Description
This is the first book, painstakingly researched from many scattered sources, to identify the key elements of what in our own time has become a popular and collectable area of fine and decorative art: turquerie.
At the end of the 17th century, the long-standing fear of the Turk in Europe was gradually replaced by fascination. Travellers’ accounts of the Ottoman lands, translations of works such as One Thousand and One Nights, and the magnificent spectacle of Ottoman ambassadors and their retinues were among the catalysts that inspired the creation of a European fantasy of this world for the delight of the ruling elite, a reverie that was only shattered by the French Revolution.

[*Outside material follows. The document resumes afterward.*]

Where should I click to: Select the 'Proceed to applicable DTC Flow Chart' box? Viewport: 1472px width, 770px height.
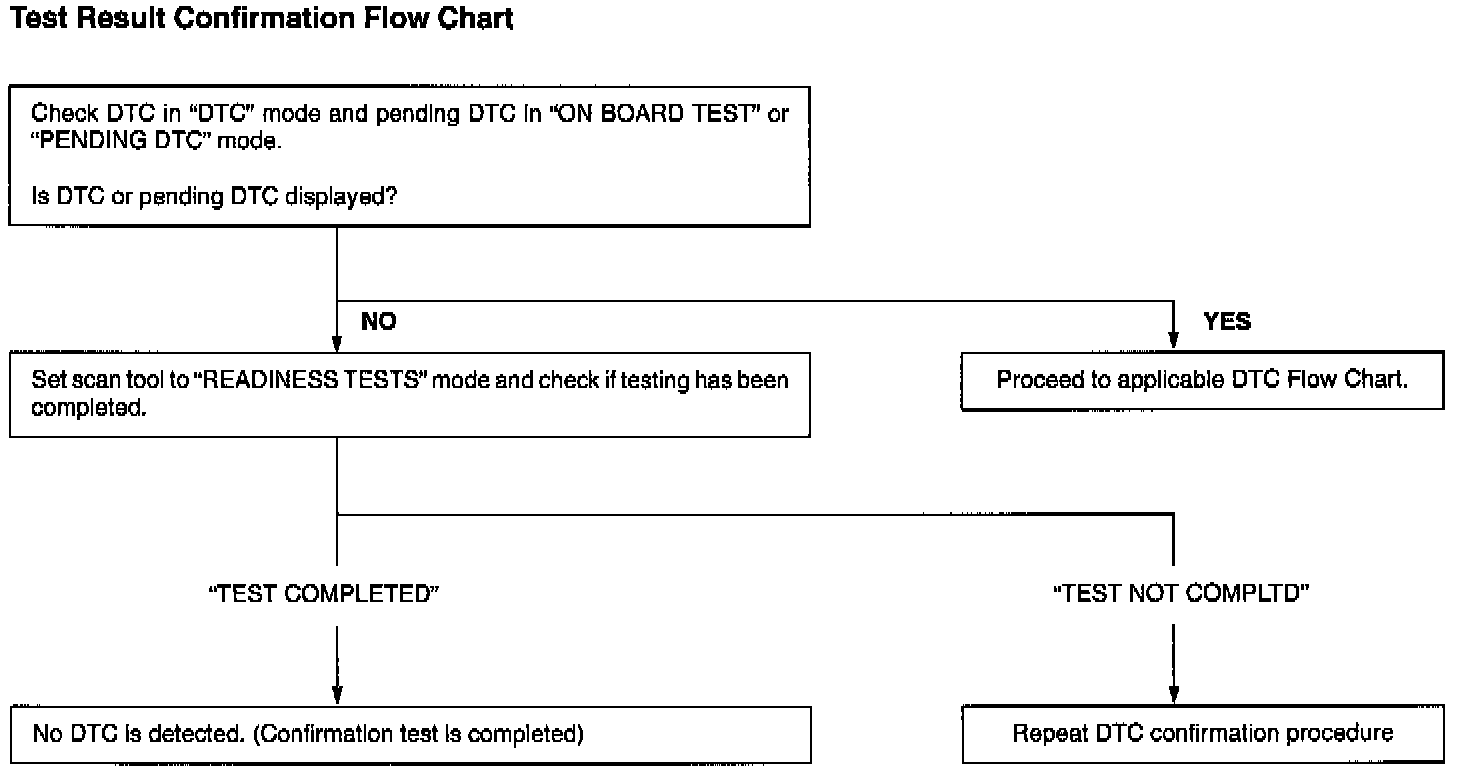pos(1202,381)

Turbaned figures appeared in paintings, as ceramic figures, and on the stage; sumptuous boudoirs turcs were created; and crescent moons, palm trees and camels featured on wall panels, furniture and snuff boxes.
Turquerie was a theme that sparked varied responses in different places. Its most intense and long-lasting expression was in France, but its reach was broad – from a mosque folly in Kew Gardens to the Turkish tents erected along the Elbe to celebrate a royal marriage in Dresden in 1719; from an ivory statuette of a janissary created for King Augustus II of Poland to the costumes worn for a procession to celebrate carnival in Rome in 1748.
The subject is explored thematically within a broadly chronological framework, from early contacts between Europe and the Ottomans following the fall of Constantinople in 1453, through the great flourishing of turquerie in the 18th century, to the 19th century, when other interpretations, such as Orientalism, took hold. Focusing on categories, including painting, architecture, interiors and the theatre, Turquerie provides an engaging account of this whimsical European fantasy.